Re: Progress of Stockfish in 6 days

Post by Laskos »

marsell wrote: Fri Aug 14, 2020 1:28 pm -mwyoung- You're doing the right thing. Draws are part of the game, if anyone doesn't like that they should not play the game. Especially when testing, the draws are essential.
I am attaching a very useful 2-mover unbalanced EPD opening file for cases of draw rates above 70% from balanced openings, an 2-mover opening suite which will decrease the draw rate to some 50% even from 95% draw rate before. The Elo differences will be large even to LTC and strong hardware. Real error margins are calculated using pentanomial variance, and are often very much smaller than those shown in UI or Ordo (up to 2 times smaller than those shown by trinomial rating calculators).
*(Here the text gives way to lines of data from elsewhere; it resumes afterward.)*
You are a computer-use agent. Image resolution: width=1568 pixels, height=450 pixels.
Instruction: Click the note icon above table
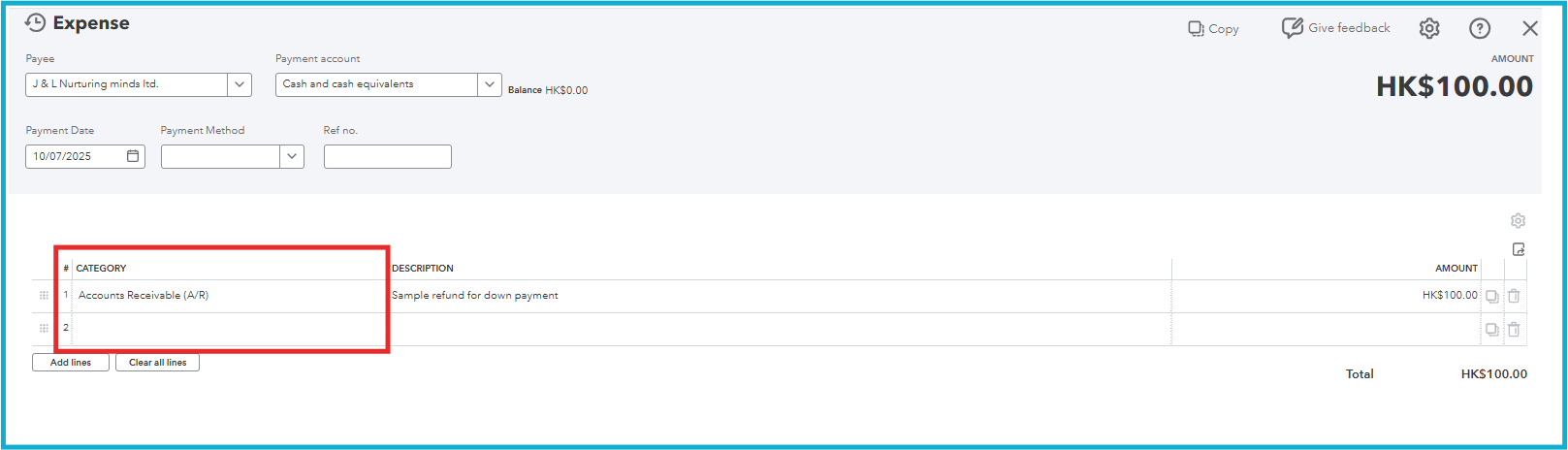pyautogui.click(x=1519, y=249)
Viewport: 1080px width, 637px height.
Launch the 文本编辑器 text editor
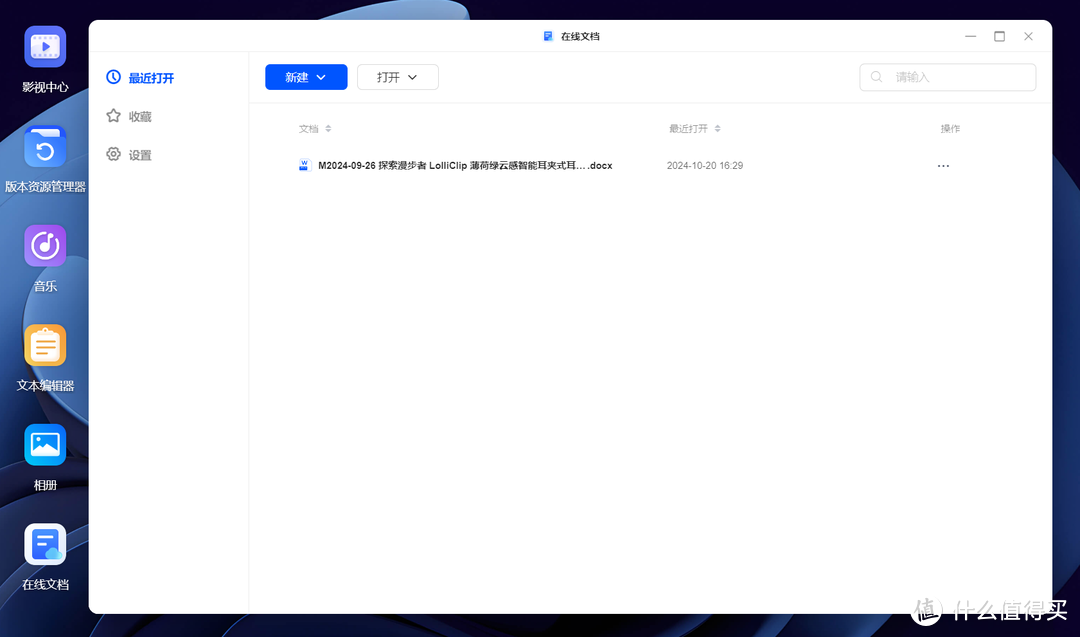coord(45,345)
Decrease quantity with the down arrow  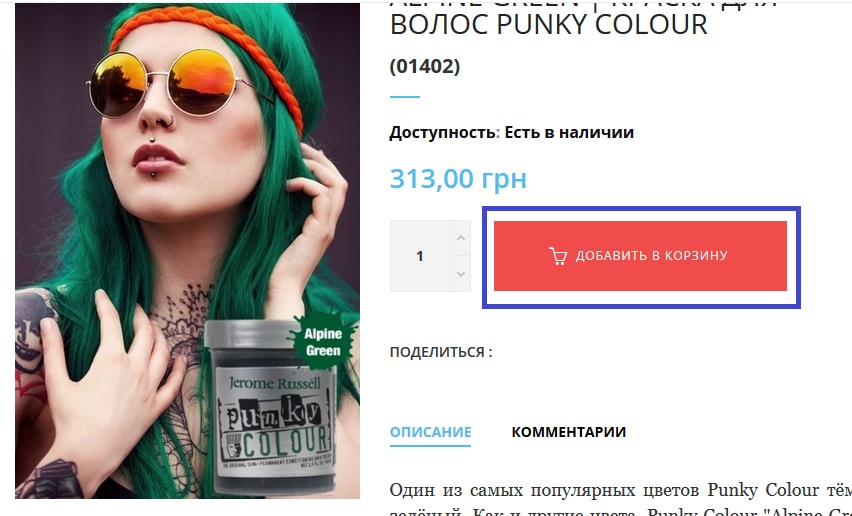point(461,274)
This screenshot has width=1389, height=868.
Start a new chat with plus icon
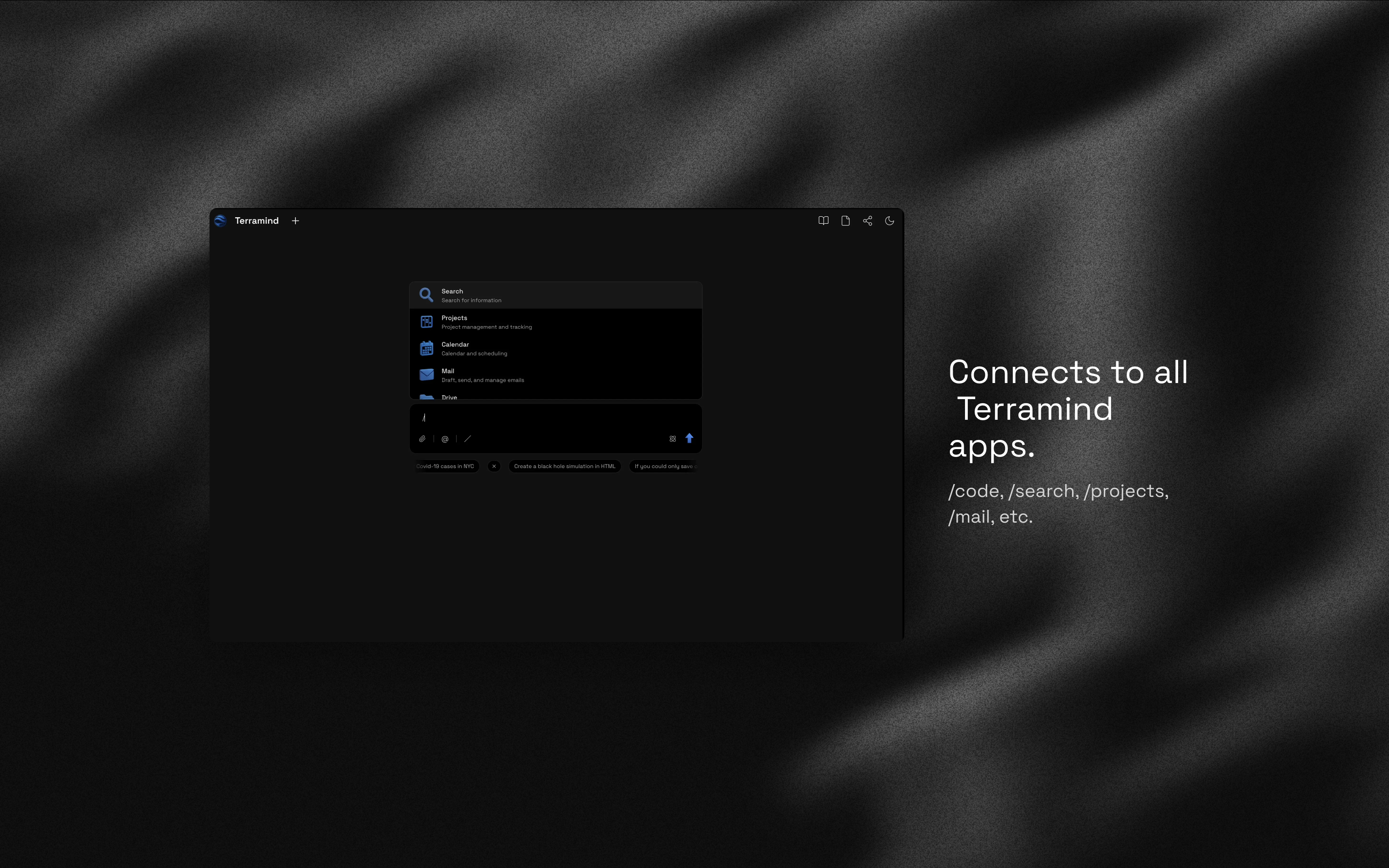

The suite contains ~1750 different 2-mover positions.
2moves_80_100.rar
mwyoung
Posts: 2727
Joined: Wed May 12, 2010 10:00 pm

Re: Progress of Stockfish in 6 days

Post by mwyoung »

marsell wrote: Fri Aug 14, 2020 1:28 pm -mwyoung- You're doing the right thing. Draws are part of the game, if anyone doesn't like that they should not play the game. Especially when testing, the draws are essential.
Yes. And anyone that does not like the results. Needs to complain about CCRL and other testing sites. As this is a pretty standard setup for testing chess engines.

The issue for some here is the rapid falloff of Stockfish+NNUE rating as time controls get longer. And this only gets worse for Stockfish+NNUE with more time and threads. As they want to hype Stockfish+NNUE to the point of ridiculousness. Claiming 4x CPU power.....
"The worst thing that can happen to a forum is a running wild attacking moderator(HGM) who is not corrected by the community." - Ed Schröder
But my words like silent raindrops fell. And echoed in the wells of silence.
User avatar
Laskos
Posts: 10948
Joined: Wed Jul 26, 2006 10:21 pm
Full name: Kai Laskos

Re: Progress of Stockfish in 6 days

Post by Laskos »

Another +13 Elo points in 2 days. After 8 days of gradual SF development, +48 Elo points gain.

Code: Select all

Games Completed = 1000 of 1000 (Avg game length = 23.583 sec)
Settings = Gauntlet/128MB/6000ms+100ms/M 700cp for 3 moves, D 120 moves/EPD:C:\LittleBlitzer\2moves_80_100.epd(1749)
Time = 6044 sec elapsed, 0 sec remaining
 1.  SF NNUE 14 Aug              	569.0/1000	312-174-514  	(L: m=0 t=0 i=0 a=174)	(D: r=317 i=103 f=34 s=7 a=53)	(tpm=180.8 d=17.68 nps=1327473)
 2.  SF NNUE 06 Aug             	431.0/1000	174-312-514  	(L: m=2 t=0 i=0 a=310)	(D: r=317 i=103 f=34 s=7 a=53)	(tpm=182.7 d=17.34 nps=1215253)
lkaufman
Posts: 6297
Joined: Sun Jan 10, 2010 6:15 am
Location: Maryland USA
Full name: Larry Kaufman

Re: Progress of Stockfish in 6 days

Post by lkaufman »

mwyoung wrote: Fri Aug 14, 2020 3:48 pm
marsell wrote: Fri Aug 14, 2020 1:28 pm -mwyoung- You're doing the right thing. Draws are part of the game, if anyone doesn't like that they should not play the game. Especially when testing, the draws are essential.
Yes. And anyone that does not like the results. Needs to complain about CCRL and other testing sites. As this is a pretty standard setup for testing chess engines.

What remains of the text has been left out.